STADIO, VARIANTE URBANISTICA AL RUSH FINALE


Il termine è scaduto: alla mezzanotte di lunedì 11 giugno, sono spirati i trenta giorni di tempo per associazioni, cittadini e comitati, per la presentazione delle osservazioni alla variante al Piano regolatore generata dal progetto dello Stadio della Roma. 
Dovrebbero essere una quarantina le osservazioni già pervenute: ventuno quelle redatte dal Comitato “Salviamo Tor di Valle dal Cemento” insieme al Tavolo della Libera Urbanistica, quello guidato dall’architetto Francesco Sanvitto, ex attivista 5Stelle “scomunicato” da Beppe Grillo in persona a fine febbraio 2017. A queste se ne deve sommare un’altra decina presentate da Italia Nostra insieme al Tavolo e un’altra redatta dal Codacons sempre insieme al Tavolo. Otto, poi, sono quelle spedite dall’associazione Carte in Regola. In realtà, occorrerà attendere ancora qualche giorno per poter avere il computo esatto delle osservazioni pervenute: potrebbe esserci anche chi, invece della posta elettronica certificata, le spedisce con la cara vecchia raccomandata. Quindi, fra tempo di spedizione, protocollo e consegna sul tavolo giusto ci potrebbero volere ancora 3 o 4 giorni per il conto finale. 
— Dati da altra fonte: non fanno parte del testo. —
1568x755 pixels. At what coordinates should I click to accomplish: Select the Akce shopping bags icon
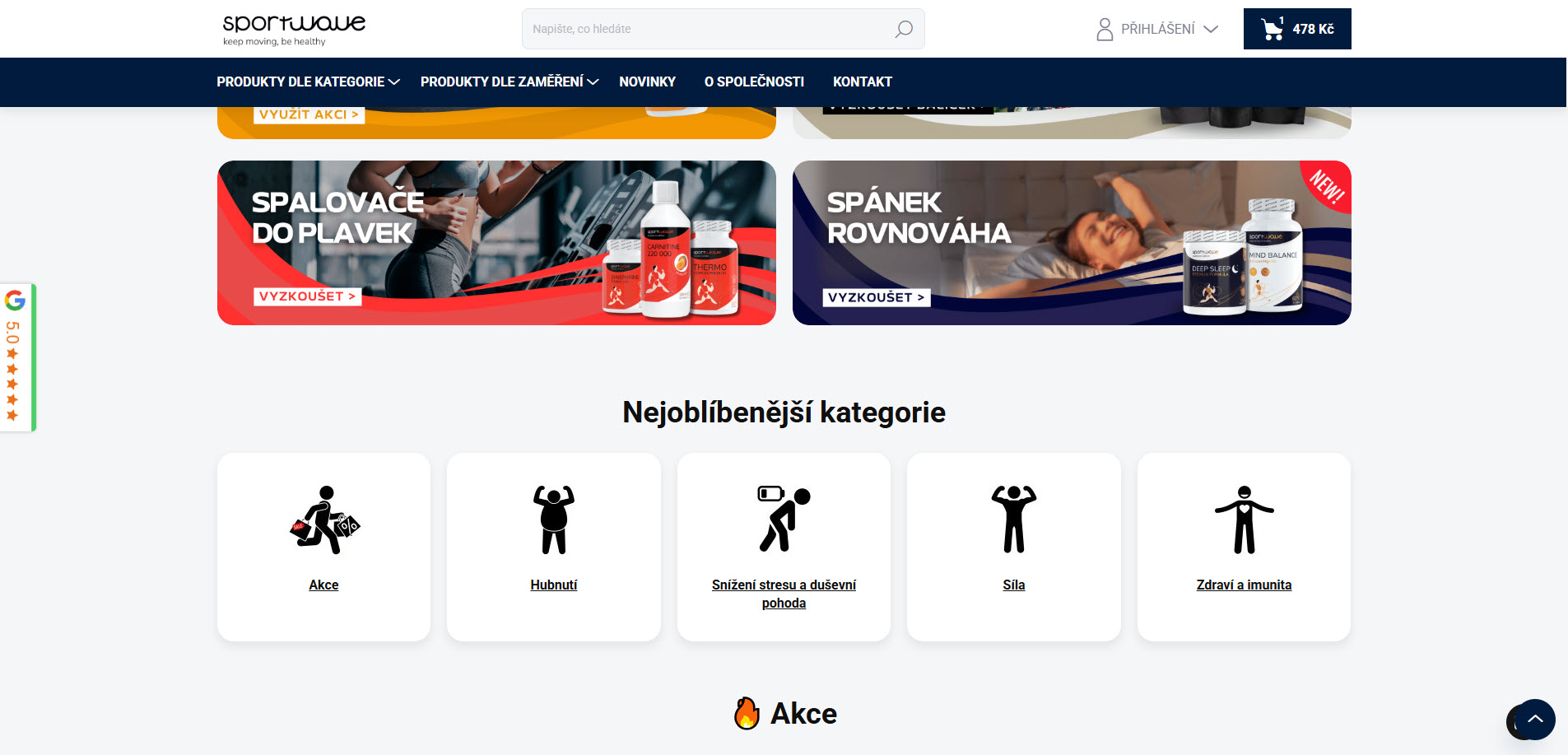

A questo punto l’iter prevede che gli uffici del Dipartimento Urbanistica del Campidoglio abbiano 30 giorni di tempo per predisporre, per ciascuna di queste osservazioni, un parere (controdeduzione, in termine tecnico). Terminato questo passaggio di elaborazione della risposta del Campidoglio, il dossier variante urbanistica sarà completo e pronto per essere portato in discussione in Consiglio comunale. Verrà consegnato agli uffici del presidente del Consiglio comunale, Marcello De Vito, il quale dovrà portarlo in Conferenza dei capigruppo per farlo inserire nel calendario dei lavori d’aula. La data dipenderà, ovviamente, da quanti giorni, dei 30 a disposizione per legge, gli uffici comunale utilizzeranno per completare il lavoro sulle controdeduzioni. 
In questi ultimi mesi, poi, da quanto trapela, gli uffici comunali hanno lavorato con i tecnici dei proponenti per predisporre il testo della Convenzione urbanistica (il contratto che regolerà i rapporti fra la Roma e il Campidoglio e che conterrà, fra le altre cose, anche il cronoprogramma di tutti gli interventi: opere pubbliche e private. La Convenzione, però, dovrà essere ratificata da un voto in Consiglio comunale. Quindi, l’obiettivo del Comune è di portare nello stesso momento al voto sia la Variante urbanistica che la Convenzione. 
Votati i due testi, la Variante tornerà in Regione per l’adozione definitiva (determina degli Uffici poi delibera di Giunta regionale). A quel punto, Variante e Convenzione entreranno in vigori e la Roma potrà iniziare le opere di precantierizzazione (bonifiche, archeologia) mentre predispone le gare d’appalto europee per le opere pubbliche. Il tutto al netto dei già annunciati ricorsi al Tar.